## Source data:

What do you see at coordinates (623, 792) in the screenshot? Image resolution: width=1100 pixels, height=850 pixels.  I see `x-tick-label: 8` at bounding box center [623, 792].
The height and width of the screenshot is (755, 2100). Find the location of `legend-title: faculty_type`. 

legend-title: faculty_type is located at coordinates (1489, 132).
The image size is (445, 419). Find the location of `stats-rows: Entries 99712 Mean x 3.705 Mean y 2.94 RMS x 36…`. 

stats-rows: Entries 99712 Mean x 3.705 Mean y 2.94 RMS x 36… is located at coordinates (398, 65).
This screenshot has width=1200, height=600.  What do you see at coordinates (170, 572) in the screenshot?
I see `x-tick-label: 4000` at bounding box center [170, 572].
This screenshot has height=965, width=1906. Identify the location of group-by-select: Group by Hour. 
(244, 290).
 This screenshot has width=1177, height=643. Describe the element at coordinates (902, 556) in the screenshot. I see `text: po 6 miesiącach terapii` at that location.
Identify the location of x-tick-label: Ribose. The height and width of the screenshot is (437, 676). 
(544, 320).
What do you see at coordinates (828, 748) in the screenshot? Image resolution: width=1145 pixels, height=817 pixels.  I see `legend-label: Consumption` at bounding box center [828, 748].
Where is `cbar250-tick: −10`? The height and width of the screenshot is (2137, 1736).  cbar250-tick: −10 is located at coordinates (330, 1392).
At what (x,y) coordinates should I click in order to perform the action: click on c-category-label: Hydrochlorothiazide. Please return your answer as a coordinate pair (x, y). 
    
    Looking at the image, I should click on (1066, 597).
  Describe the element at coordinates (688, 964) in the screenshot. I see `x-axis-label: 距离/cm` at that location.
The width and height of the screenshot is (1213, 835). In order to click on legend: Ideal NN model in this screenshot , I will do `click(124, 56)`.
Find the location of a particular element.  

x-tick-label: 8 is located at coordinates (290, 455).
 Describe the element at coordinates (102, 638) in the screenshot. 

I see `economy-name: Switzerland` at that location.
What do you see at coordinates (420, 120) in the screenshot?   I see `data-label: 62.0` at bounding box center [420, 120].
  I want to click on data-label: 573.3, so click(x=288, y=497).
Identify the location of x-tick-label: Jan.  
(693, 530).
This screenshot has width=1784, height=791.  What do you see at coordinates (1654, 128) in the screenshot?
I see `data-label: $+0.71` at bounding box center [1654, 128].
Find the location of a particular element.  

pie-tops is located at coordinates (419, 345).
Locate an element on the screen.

## Directions:
State how many lines of the records above contain the word "pixels". Give only the number.

## Solution to the problem:
2